Pros vs other systems:
proportional assist works;
pedelec can be made Europe (and UK) legal, if that is really that important considering the law will have to catch up with the more common out-of-law use of pedelecs in general;
quick battery recharge off mains;

I will continue using my BionX until something needs repair/replacement, after which I will go for an alternate brand more customisable, lower priced, e-conversion kit solution next time around, if I can identify one.

Anonymous said...

Another commenter referenced Bionx limiting info to dealers. And that they provide inadequate user manuals.

I think those are valid points. It seems that an e-bike company, just like other vehicle companies, would be at best advantage to offer a comprehensive specifications/repair manual. This offer could be at a nominal cost and would be make thier product more valued, like VW's and other vehicles that have adequate reapir/maintenance resources for those capable and/or interested in doing thier own maintenance. I believe companies like Honda and others do offer for sale a comprehensive service manual through their dealers. It apparently is the same one that the dealer mechanics use. And it have virtually everything the mechanic needs to conduct any repair on the vehicle. The book isn't cheap, so to speak. But it is whorthwhile to have for those that want one. I think they often are priced at about $100-300 each.

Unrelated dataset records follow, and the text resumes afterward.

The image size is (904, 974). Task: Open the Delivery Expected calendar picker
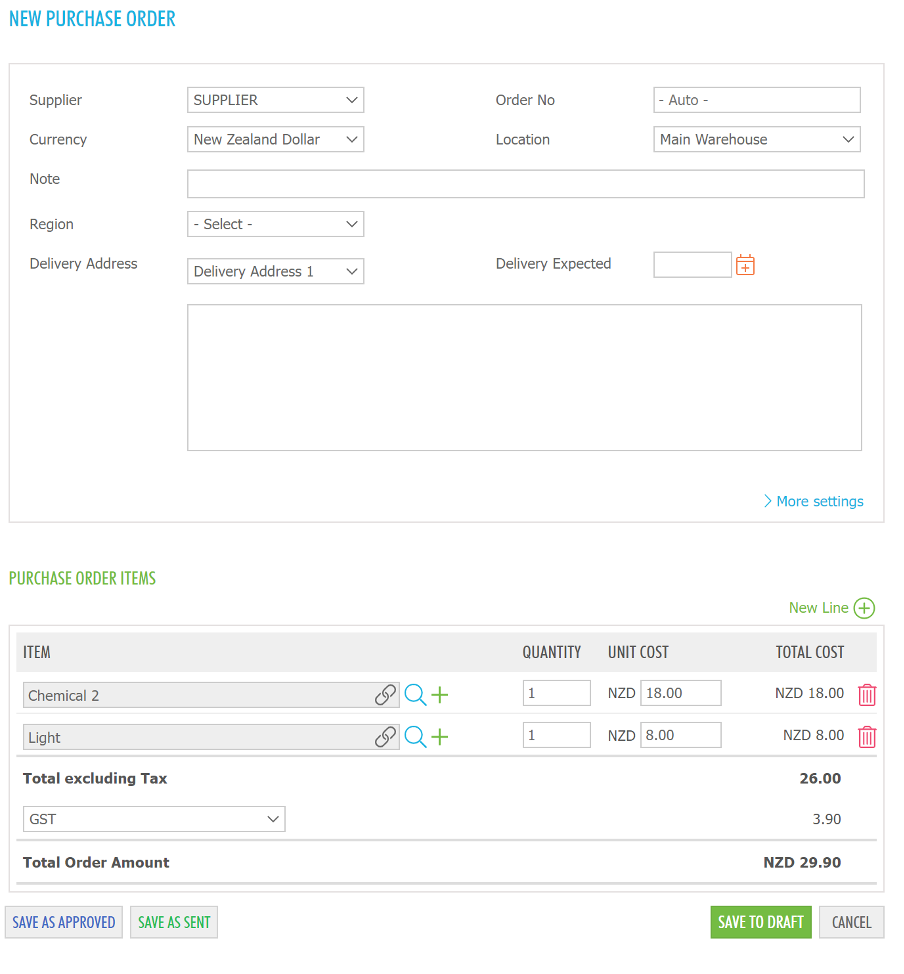tap(745, 265)
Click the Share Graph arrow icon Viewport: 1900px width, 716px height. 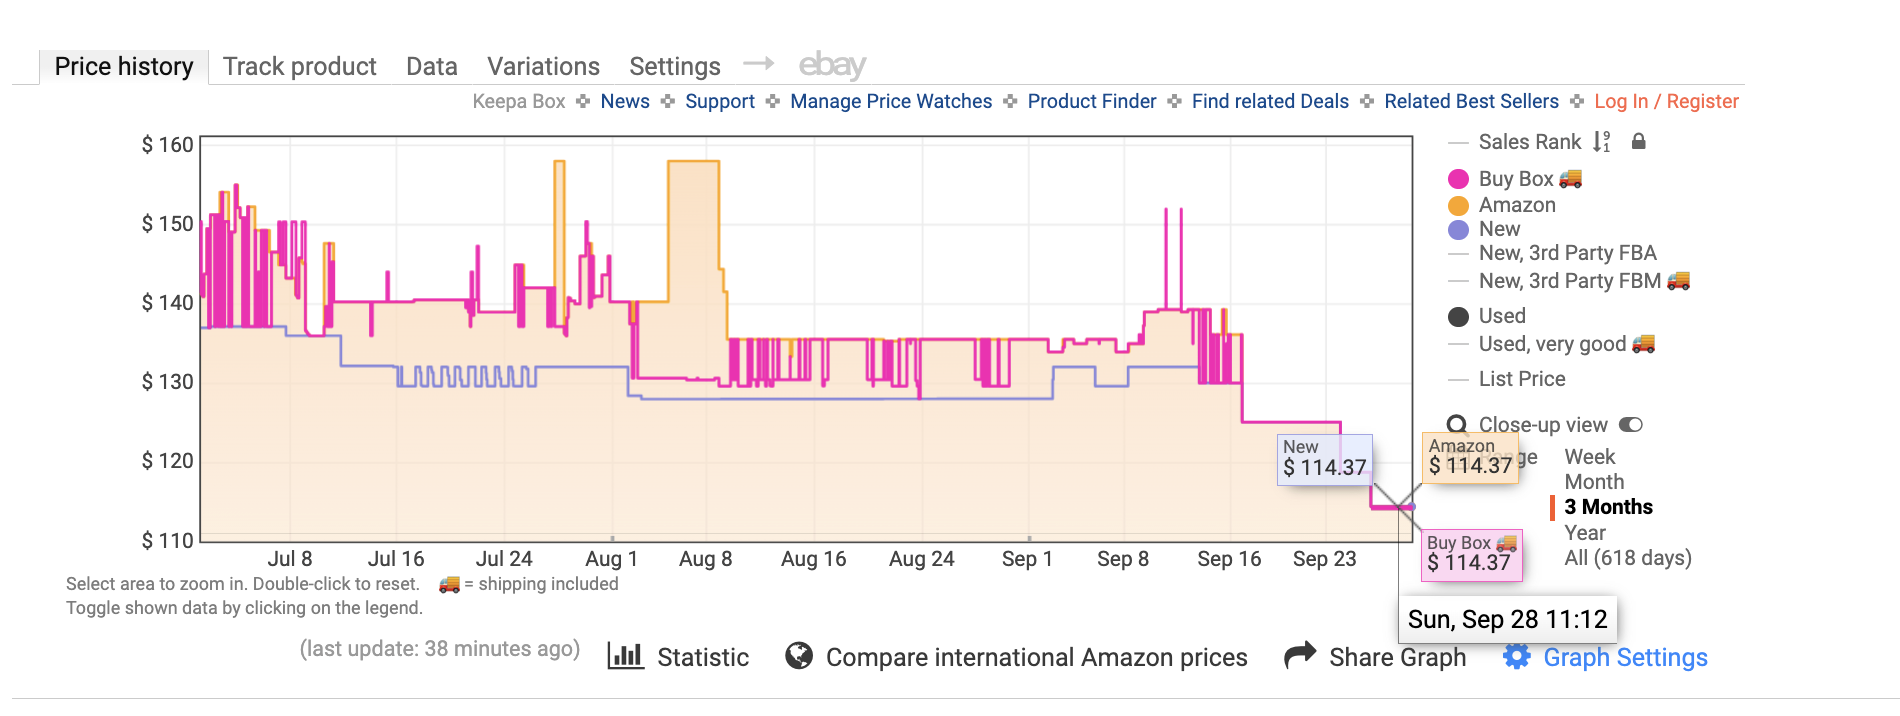point(1300,656)
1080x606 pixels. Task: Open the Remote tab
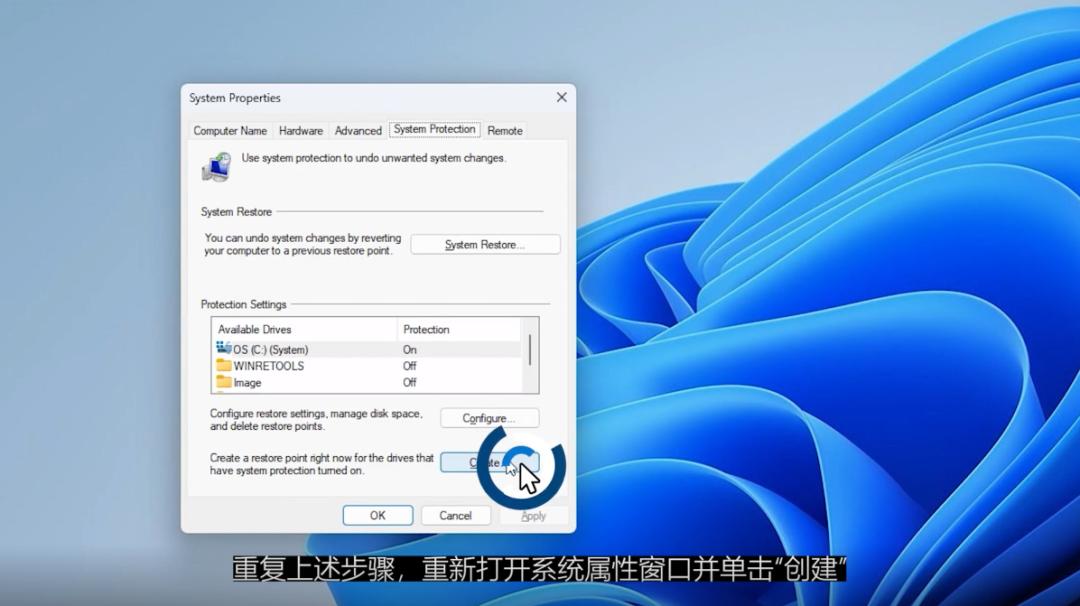(504, 130)
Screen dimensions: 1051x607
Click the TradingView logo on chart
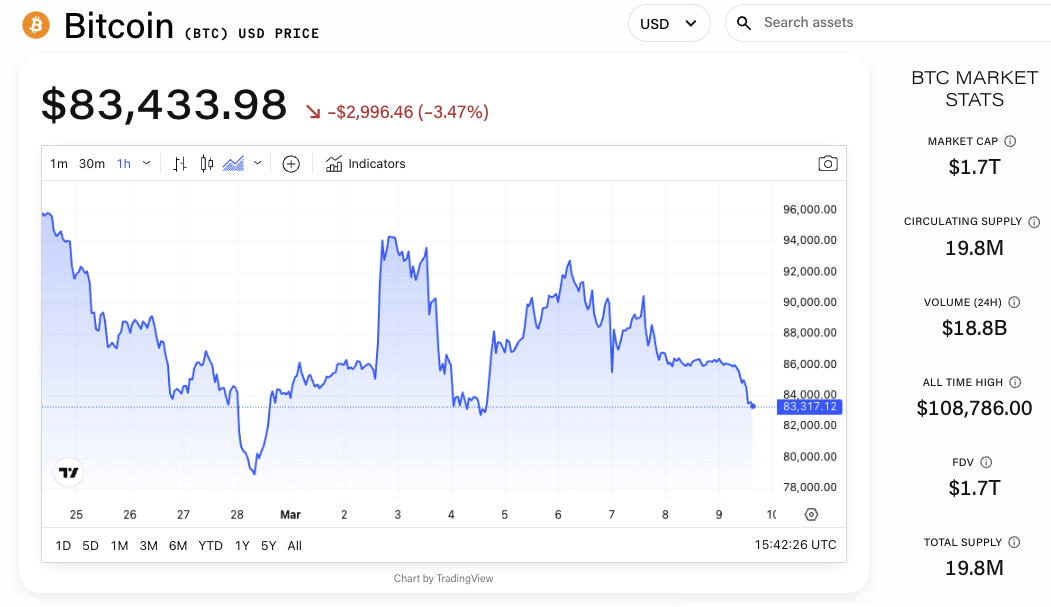tap(68, 473)
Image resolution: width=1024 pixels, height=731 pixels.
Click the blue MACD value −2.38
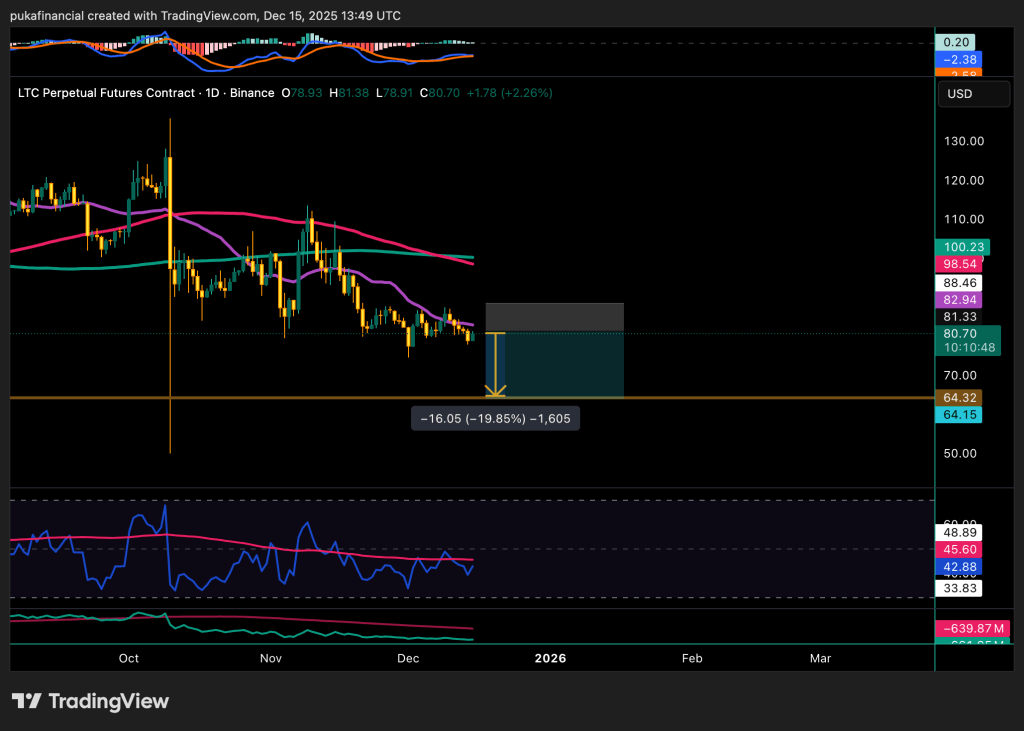(x=957, y=59)
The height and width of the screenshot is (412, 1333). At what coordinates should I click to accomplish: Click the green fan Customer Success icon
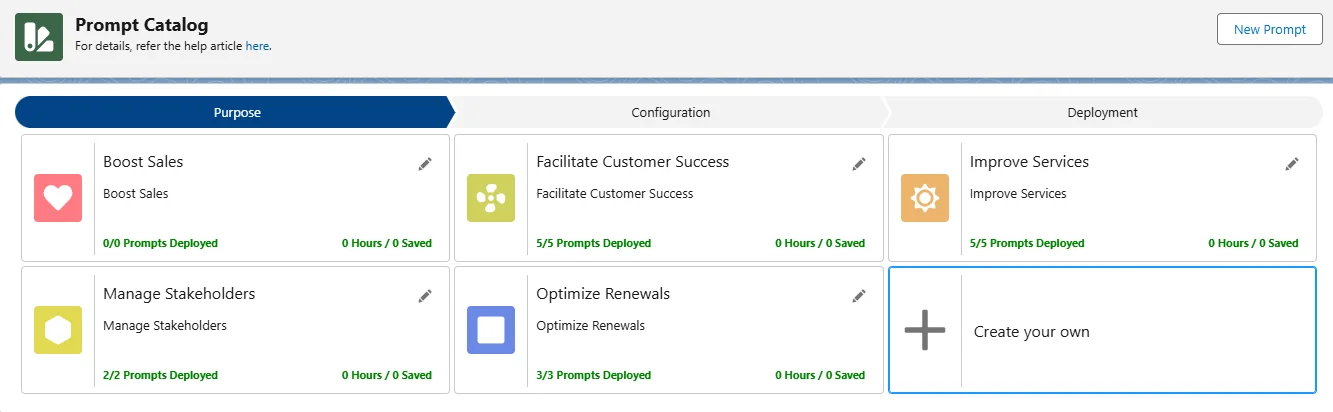(491, 198)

As a creative full or partial fix the the Bionx issue. It is my understanding that anyone can become a dealer of Bionx. And that to establish a dealership only requires the purchase of 2 Bionx bikes. So, perhaps a person can find at least one other person (forming a club perhaps?) could set up a dealership, thus providing those in the club with full access to all the info, tools, manuals, and wholesale pricing, that a dealership gets.